Still, losing the direct line into Twitter created “friction” in Datasift’s ability to easily pass social data back and forth.

“In the model where we were a data licensing partner, we were a one-stop shop,” said Tim Barker, Datasift’s chief product officer. Now, Datasift’s customers have to establish a connection with Twitter’s Gnip first, and then connect that line to Datasift.

Twitter cut off access because it wants to provide such services in-house via Gnip, which it acquired in April 2014.

Datasift disagreed with the strategy, with CEO Nick Halstead writing in a blog post that Twitter “doesn’t understand the basic rules of this market: social networks make money from engagement and advertising. Revenue from data should be a secondary concern.”

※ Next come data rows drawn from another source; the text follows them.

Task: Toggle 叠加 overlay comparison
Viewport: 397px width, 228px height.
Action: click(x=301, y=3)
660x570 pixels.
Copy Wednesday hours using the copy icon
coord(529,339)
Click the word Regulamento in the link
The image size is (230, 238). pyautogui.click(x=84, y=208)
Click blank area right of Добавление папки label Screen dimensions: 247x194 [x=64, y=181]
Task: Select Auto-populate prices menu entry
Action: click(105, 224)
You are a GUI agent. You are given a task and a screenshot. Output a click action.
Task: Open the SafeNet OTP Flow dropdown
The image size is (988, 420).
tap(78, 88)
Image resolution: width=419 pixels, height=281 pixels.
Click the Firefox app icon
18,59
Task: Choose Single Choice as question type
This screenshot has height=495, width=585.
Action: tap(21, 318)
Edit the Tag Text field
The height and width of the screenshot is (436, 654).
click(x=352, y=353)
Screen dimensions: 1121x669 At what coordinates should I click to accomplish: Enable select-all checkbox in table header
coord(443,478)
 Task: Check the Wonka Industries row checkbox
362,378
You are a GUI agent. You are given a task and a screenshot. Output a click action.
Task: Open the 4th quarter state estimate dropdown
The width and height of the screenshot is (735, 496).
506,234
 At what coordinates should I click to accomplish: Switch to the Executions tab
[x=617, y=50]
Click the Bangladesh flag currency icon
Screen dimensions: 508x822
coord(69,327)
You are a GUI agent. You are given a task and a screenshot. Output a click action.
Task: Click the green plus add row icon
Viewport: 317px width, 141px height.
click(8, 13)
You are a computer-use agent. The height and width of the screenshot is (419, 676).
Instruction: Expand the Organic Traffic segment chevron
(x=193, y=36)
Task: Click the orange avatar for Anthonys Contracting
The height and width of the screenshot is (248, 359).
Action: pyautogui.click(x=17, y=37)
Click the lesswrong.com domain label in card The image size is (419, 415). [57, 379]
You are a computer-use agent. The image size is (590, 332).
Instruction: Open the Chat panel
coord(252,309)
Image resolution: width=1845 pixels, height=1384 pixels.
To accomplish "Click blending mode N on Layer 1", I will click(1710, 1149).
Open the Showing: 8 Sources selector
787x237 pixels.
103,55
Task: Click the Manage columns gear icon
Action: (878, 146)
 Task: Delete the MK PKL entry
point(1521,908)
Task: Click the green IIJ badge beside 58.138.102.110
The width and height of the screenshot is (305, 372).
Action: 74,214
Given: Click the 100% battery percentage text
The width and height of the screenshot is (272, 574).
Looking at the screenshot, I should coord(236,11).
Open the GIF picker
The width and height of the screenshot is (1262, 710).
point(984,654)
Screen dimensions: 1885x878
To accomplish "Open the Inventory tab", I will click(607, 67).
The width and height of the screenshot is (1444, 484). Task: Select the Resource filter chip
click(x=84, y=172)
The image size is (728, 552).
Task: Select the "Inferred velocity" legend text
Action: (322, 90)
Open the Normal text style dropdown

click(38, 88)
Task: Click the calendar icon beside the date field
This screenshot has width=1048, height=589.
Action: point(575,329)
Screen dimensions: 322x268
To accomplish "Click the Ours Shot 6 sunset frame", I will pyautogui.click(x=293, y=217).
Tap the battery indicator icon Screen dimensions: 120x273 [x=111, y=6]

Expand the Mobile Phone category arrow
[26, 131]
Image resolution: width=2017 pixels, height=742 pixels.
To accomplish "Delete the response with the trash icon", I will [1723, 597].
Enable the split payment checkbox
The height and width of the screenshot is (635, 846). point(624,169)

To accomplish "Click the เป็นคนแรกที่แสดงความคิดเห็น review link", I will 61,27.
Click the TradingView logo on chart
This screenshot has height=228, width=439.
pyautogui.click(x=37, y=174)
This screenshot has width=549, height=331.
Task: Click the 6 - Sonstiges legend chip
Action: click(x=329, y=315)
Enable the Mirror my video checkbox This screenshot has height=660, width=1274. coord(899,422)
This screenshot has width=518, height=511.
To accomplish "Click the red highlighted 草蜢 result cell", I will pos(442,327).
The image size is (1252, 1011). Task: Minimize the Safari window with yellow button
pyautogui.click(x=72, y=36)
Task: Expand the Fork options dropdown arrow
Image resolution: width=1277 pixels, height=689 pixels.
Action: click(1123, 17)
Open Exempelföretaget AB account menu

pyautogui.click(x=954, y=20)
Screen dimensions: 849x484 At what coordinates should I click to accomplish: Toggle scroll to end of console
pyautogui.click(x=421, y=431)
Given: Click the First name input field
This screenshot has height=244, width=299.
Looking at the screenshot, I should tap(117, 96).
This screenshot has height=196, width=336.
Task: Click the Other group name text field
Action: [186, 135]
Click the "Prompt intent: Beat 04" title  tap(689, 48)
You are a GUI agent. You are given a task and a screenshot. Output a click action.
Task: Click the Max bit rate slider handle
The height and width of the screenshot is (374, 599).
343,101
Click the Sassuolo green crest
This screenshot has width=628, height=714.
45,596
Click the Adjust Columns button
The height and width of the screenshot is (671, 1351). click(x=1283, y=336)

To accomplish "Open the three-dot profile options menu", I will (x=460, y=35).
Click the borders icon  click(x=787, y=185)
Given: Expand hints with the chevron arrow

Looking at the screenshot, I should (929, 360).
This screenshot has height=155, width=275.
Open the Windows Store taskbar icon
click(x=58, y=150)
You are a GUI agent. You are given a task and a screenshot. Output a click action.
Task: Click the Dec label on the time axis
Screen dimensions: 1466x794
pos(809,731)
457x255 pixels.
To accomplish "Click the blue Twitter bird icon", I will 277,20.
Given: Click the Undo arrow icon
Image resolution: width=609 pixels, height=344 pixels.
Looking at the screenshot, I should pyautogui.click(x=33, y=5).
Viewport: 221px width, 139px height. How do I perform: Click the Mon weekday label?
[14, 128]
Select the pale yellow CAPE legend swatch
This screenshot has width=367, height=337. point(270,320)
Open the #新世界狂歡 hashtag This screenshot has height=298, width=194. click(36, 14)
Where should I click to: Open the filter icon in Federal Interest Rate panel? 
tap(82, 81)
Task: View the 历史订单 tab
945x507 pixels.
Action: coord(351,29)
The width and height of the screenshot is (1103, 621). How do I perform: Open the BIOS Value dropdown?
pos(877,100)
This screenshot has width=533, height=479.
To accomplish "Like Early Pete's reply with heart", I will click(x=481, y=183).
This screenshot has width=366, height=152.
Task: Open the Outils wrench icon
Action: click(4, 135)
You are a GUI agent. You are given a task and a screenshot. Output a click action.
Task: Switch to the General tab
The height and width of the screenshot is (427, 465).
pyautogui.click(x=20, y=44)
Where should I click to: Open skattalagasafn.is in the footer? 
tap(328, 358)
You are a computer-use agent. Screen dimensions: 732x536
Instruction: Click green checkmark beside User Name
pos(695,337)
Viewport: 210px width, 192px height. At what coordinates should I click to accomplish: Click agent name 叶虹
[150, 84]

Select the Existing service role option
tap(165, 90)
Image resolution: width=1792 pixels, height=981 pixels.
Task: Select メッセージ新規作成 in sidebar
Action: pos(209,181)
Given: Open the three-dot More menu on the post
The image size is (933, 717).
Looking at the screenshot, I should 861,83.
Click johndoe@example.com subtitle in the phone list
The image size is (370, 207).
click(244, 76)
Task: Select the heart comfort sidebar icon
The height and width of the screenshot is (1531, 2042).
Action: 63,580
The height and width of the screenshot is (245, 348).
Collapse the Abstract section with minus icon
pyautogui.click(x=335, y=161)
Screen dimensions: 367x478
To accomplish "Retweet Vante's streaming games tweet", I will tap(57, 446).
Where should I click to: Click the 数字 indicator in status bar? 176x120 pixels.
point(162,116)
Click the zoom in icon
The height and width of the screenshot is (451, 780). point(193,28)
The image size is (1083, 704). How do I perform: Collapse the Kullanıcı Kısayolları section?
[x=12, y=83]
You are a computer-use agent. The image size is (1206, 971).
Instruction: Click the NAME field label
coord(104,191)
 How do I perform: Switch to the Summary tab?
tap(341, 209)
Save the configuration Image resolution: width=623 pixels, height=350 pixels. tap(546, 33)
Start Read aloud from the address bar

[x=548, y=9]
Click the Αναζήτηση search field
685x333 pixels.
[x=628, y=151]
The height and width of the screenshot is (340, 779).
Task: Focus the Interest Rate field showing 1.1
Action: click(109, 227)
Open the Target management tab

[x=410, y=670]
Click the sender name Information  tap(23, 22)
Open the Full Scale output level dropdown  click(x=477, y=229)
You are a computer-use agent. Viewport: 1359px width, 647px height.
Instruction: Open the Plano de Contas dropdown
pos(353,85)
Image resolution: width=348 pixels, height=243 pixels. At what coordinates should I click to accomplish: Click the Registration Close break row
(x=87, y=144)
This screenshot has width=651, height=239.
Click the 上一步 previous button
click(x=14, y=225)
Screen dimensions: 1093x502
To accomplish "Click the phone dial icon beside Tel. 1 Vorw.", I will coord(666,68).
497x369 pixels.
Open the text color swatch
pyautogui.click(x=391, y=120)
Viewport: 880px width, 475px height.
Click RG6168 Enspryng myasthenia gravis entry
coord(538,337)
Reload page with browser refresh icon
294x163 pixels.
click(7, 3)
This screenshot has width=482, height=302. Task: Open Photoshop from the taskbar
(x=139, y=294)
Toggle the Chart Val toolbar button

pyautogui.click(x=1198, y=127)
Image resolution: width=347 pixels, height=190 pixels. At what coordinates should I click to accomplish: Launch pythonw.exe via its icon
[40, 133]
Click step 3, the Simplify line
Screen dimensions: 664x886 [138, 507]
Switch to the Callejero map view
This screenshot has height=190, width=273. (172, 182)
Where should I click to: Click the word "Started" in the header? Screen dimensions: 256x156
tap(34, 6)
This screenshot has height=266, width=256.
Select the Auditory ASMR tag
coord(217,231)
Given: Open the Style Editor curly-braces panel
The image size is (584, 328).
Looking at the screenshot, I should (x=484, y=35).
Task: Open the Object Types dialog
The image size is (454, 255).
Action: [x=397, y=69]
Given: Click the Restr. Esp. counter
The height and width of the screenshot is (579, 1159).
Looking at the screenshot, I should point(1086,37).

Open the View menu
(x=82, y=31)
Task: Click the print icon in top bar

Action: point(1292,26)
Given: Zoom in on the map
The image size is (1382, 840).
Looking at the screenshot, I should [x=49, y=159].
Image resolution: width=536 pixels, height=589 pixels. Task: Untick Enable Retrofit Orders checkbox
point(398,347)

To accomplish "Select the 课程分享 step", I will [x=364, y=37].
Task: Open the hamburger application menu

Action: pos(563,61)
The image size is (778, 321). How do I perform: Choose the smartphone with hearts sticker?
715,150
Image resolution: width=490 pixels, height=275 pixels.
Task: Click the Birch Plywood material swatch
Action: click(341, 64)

Datasift’s technology cleans and organizes unstructured social media data from 20 sources, including WordPress, Tumblr, forums and review sites. It unifies that data such that clients can “do analysis at scale … in a way that provides anonymity,” Barker said.

This is important because social networks pass different types of data: Twitter’s firehose contains PII, allowing brands to assemble a list of top influencers, for example. But Facebook only passes broad demographic data: the age, gender and geo.

Additionally, Datasift’s technology stays on Facebook’s servers for privacy reasons, and the data it gets centers around audiences, not individuals. “Any data that leaves Facebook’s network has been summarized to get statistical results,” Barker said.

Facebook topic data isn’t a paid media play – it’s designed to help brands understand how to talk to consumers, and tailor messaging that addresses their interests. (By necessity, Facebook topic data distinguishes between, say, Ford autos and the actor Harrison Ford.)

The activities it most affects are product innovation, understanding the best consumers to target and making decisions on pricing.

“The nature of topic data is in upstream marketing,” Barker said, adding he hopes it will play a greater role in life-cycle marketing.

Datasift’s 1,000 clients tend to be marketing tech providers like Oracle or HootSuite, as well as agencies like WPP, but it also counts Wall Street firms looking for trading insights and government organizations among its customers.